I don’t think any of us really feel so Great if we get it in five, and there’s way too big a gap o’ praise between Great and Phew. Also, it’s the goddamn New York Times, so wouldn’t you think maybe they’d offer something a bit more imaginative than the same six adjectives in praise perpetuity? How about mixing things up a little, like make one week 1980s slang: tubular, righteous, bodacious, and wicked, or kick it back to the 1890s, with swell, dandy, the bee’s knees, the cat’s meow, and presumably the dog’s pancreas and the turtle’s gallbladder. Or how about throwing in some non sequiturs to give the process some much-needed randomness, like furry, alkaline, and gelatinous, or irreligious, bilateral, and porcine.

The Wizards of Wordle are, like one of my favorite Western swing bands, asleep at the wheel. I understand, it happens to the best of us. You explode onto the zeitgeist by capturing the imagination of a small but influential sub-group—NYT word nerds—then rise like Miley Cyrus to the rarified air of cultural iconicity, for which you are utterly unprepared. And as with virtually everything in life—especially in the second quarter of the first century of the new millennium—getting to the top is easier than staying there, as Wordle is finding out. We’re a fickle lot, we online AM word gamers, with our oat milk lattes, avocado toast, and 9:30 Zoom staff meetings. It wasn’t so very long ago we rocked almond milk lattes, avocado smoothies, and 9:30 staff meetings in person for fuck’s sake.

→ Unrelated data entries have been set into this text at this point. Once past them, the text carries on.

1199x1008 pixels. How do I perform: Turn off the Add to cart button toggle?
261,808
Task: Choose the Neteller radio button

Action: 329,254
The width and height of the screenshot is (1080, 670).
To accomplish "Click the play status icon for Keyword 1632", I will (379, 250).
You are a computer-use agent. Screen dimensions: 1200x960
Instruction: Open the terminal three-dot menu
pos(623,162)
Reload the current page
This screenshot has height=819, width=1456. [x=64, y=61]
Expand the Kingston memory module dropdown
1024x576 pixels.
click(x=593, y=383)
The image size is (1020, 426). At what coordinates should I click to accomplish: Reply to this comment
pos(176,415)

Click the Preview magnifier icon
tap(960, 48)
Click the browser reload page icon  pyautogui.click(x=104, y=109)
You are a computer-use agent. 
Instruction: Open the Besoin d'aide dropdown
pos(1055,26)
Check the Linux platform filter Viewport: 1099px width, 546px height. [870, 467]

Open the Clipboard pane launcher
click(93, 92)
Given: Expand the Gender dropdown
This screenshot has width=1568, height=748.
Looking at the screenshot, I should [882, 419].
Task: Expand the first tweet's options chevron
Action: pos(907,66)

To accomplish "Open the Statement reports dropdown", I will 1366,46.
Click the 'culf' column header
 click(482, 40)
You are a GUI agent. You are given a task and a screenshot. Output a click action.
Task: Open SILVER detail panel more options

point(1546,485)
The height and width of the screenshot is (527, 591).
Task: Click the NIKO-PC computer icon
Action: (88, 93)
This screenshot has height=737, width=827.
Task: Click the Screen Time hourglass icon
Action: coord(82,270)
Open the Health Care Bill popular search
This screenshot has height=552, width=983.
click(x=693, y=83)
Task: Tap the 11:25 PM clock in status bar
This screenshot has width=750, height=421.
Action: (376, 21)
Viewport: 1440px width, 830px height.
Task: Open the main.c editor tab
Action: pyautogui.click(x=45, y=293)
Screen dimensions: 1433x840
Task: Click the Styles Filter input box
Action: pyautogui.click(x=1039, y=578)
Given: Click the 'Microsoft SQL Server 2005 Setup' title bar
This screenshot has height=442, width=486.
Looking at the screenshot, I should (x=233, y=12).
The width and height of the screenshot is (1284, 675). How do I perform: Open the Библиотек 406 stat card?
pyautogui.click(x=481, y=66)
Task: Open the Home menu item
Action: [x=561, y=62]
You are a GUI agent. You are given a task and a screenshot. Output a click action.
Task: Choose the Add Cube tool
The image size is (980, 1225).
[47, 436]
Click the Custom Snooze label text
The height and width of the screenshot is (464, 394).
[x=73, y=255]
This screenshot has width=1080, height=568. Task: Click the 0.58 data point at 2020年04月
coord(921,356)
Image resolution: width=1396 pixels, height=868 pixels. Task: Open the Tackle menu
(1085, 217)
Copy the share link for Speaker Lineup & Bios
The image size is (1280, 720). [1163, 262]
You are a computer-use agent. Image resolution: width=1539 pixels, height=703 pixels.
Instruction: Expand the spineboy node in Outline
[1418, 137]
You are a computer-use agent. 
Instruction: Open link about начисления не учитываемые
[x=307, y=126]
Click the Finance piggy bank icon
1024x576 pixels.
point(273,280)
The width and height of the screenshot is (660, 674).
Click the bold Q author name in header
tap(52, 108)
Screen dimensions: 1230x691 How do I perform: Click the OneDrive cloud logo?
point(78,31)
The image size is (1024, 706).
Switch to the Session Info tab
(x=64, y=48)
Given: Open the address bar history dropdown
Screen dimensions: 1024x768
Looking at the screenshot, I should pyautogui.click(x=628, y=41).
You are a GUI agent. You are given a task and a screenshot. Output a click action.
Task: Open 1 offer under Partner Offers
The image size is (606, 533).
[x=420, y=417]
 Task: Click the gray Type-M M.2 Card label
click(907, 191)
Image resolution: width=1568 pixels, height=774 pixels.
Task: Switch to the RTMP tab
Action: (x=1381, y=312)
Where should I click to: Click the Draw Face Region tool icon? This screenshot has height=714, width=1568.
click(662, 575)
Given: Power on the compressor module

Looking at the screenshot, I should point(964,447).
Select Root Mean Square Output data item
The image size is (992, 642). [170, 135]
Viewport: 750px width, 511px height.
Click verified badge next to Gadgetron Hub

First the Sunday NYT crossword puzzle slipped to Wednesday-level difficulty, and now I think Wordle is losing its edge as well. Yesterday I got it in two, as after my opening Irate I had the I, R, and E all in the wrong place, and so I thought for not nearly as long as I should have had to, and remembered a short but intense Kefir period I had about a year ago when it was having a moment, owing to its massive array of probiotics, and went in pretty confident that the Wordle bot would 1) think that I would never think of Kefir, and 2) even if I did there’s no way I could be sure it wasn’t a proper noun, and sure enough, Kefir it was. Even though in a couple of minutes I came up with 16 other possible options.

And so in closing, Wordle, I think you can do better. We all need to do at least a little bit better these days to beat back the powerful forces that want us all to be worse. People need constancy more than ever, and you are an important daily reminder that if we apply ourselves we can still overcome any obstacle, provided it’s no more than than five letters long.